Solution: the video game as a learning tool
LG Spain decides to commit to the video game as the ideal learning tool to address the identified needs. To that purpose, it implements Gamelearn’s game-based learning platform focused on the development of ‘soft skills’:
- Serious games are designed with a sole purpose: personal and professional development of the student.
- The skills to be developed are turned into a set of techniques, strategies and tools with a high degree of applicability to the job.
- Serious games are hosted on an online, multi-device platform, which facilitates training self-management: the participant decides when and where to do the training.
- The video game represents innovation and revolution in training.
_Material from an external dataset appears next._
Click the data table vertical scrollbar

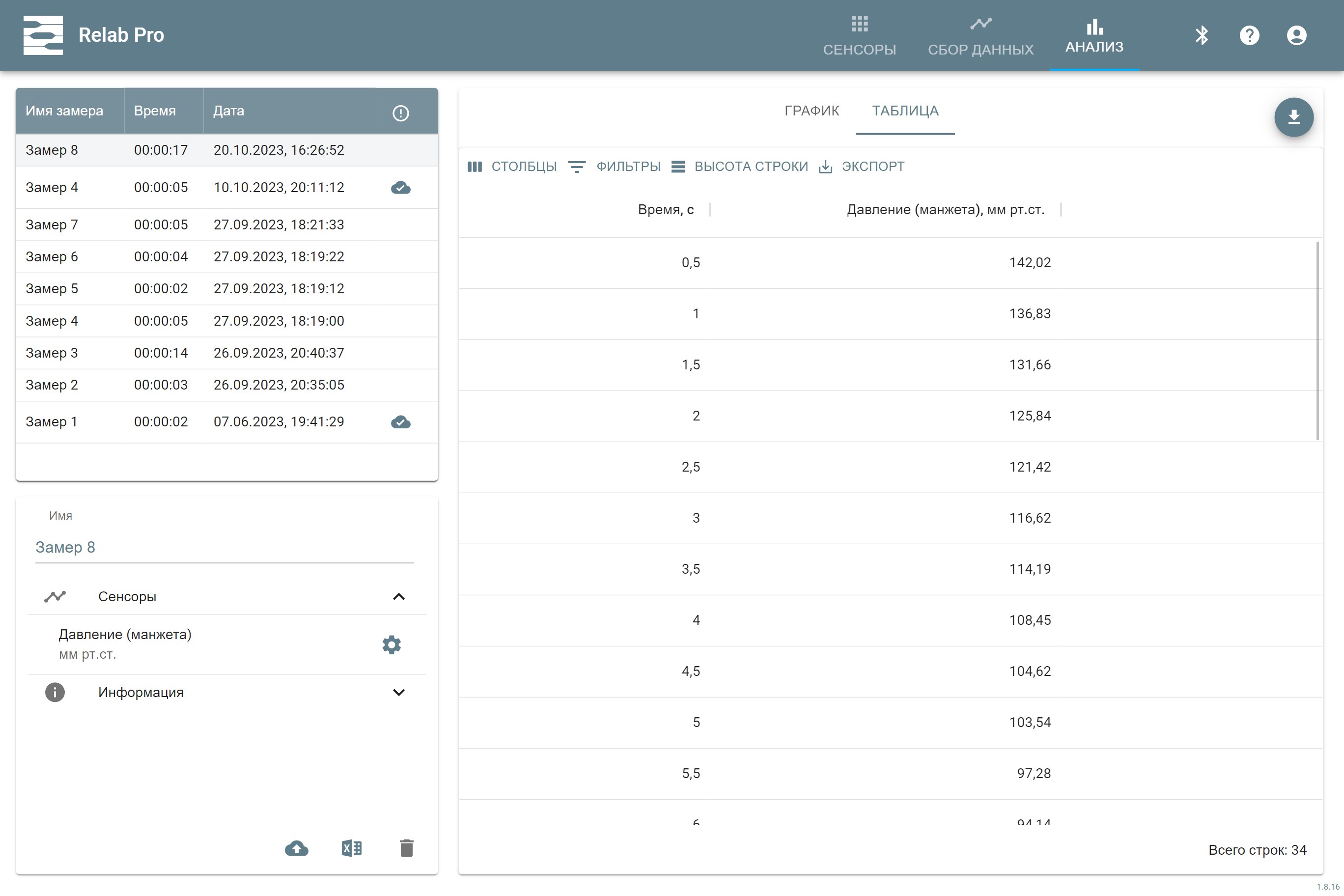pos(1317,341)
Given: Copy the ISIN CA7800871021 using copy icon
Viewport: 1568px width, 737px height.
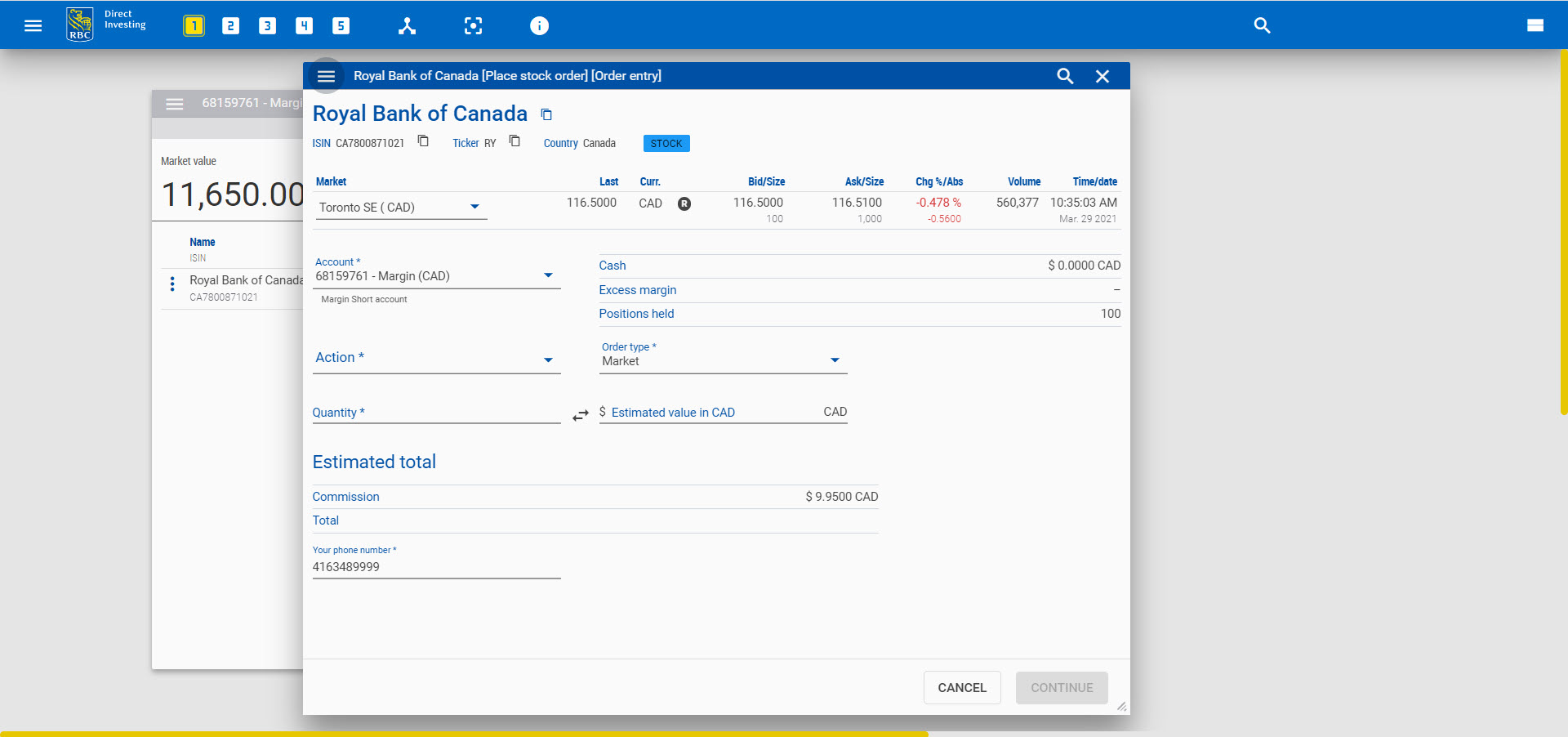Looking at the screenshot, I should click(x=423, y=141).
Results: The more commitment, the more productivity
For the correct measurement of the effectiveness of the training program implemented by LG, “Kirkpatrick’s Level” evaluation model has been used:
Level 1: Reaction
The goal is to evaluate the employee’s answer to the training program. At this point, their satisfaction level is in itself an indicator of an improvement in engagement: The level of satisfaction of the program is 9,8 over 10. The recommendation ratio is 90%.
Level 2: Learning
The goal is to measure the number of withdrawals from the training, understanding that a high completion ratio guarantees a higher number of developed employees: The completion ratio of the program is 90%.
Level 3: Behavior
At this level, effectiveness of the training is evaluated. In other words, whether the contents and knowledge learned are applied to the jobs: 97% of the employees (out of a total of 240) who have taken the training state that they apply what they learnt to their jobs.
Level 4: Results
This last level is for evaluating the benefits produced by the training program and how they connect with the strategic results of the company. At this point, the great goal of the training is evaluated: The engagement level of the employees has increased in a 18,64%. As a direct consequence, the performance level of the workforce has undergone a remarkable growth as well: The productivity level has increased in a 12,61%.
Real impact on the organization
The Management Team, including the Presidency of LG Spain, has been the great supporter of this program based on video games, even completing the training program personally. And the results offered by this program are not only measured through performance indicators, as habits within the company have also been successfully changed, demonstrating a real impact within the organization.
After the results, this program can be considered a case of success for experiential learning: “learning by doing”. A methodology in which employees put into practice the contents and acquired knowledge in a safe environment, which raises their self-confidence and reduces their pressure level.